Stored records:
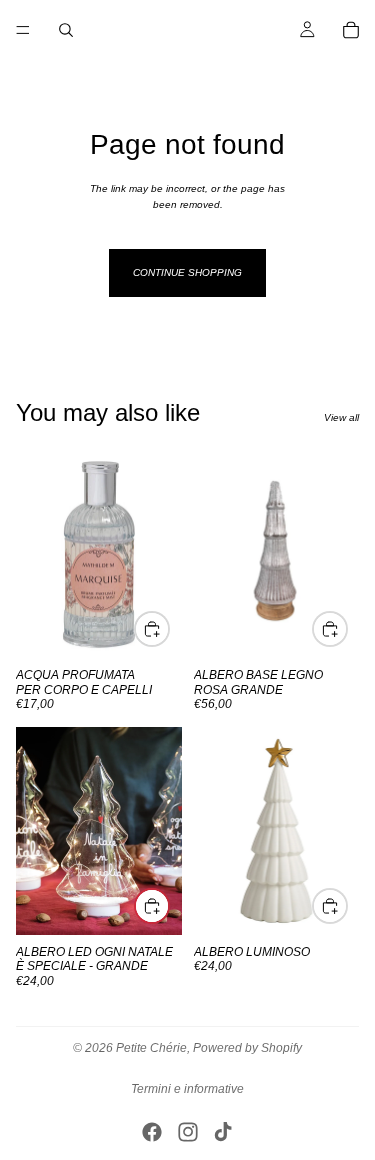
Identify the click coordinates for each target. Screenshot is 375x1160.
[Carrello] (351, 30)
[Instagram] (188, 1132)
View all (341, 417)
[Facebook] (152, 1132)
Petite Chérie (151, 1048)
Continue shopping (187, 272)
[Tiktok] (223, 1132)
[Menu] (23, 30)
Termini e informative (187, 1089)
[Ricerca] (66, 30)
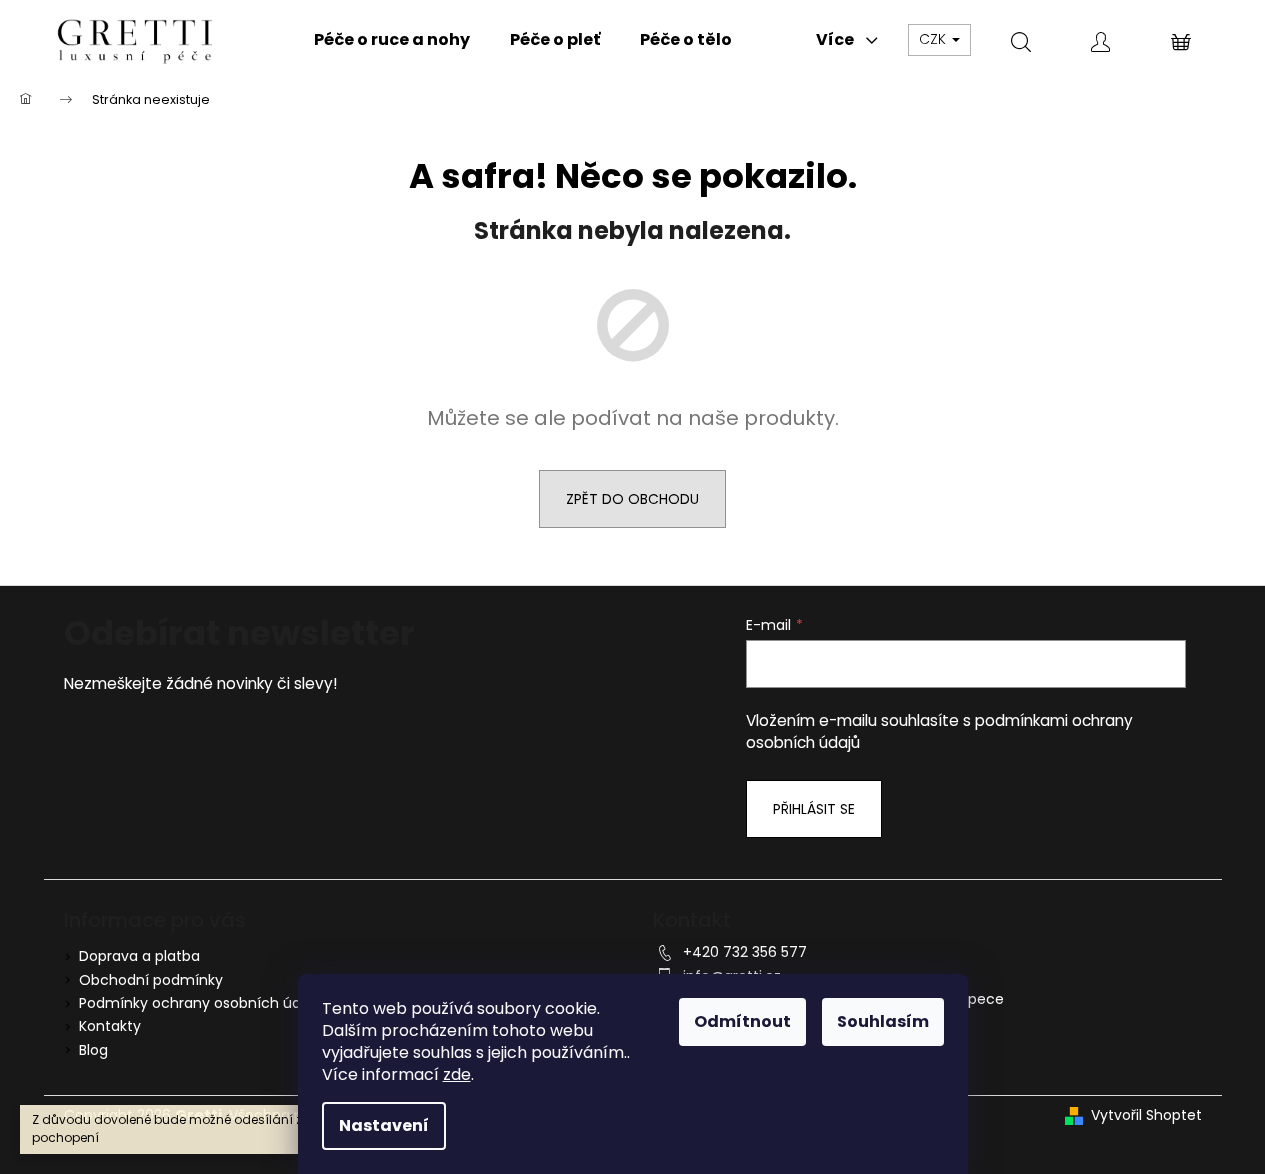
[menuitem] (392, 40)
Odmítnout (742, 1021)
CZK (934, 39)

*Work to be completed:* Your reply must reproduce all of the entries exactly and contain no pictures.

*Task answer:*
Identify the click coordinates for each target. Screenshot is 375x1160.
[Carrello] (351, 30)
[Instagram] (188, 1132)
View all (341, 417)
[Facebook] (152, 1132)
Petite Chérie (151, 1048)
Continue shopping (187, 272)
[Tiktok] (223, 1132)
[Menu] (23, 30)
Termini e informative (187, 1089)
[Ricerca] (66, 30)
[menuitem] (392, 40)
Odmítnout (742, 1021)
CZK (934, 39)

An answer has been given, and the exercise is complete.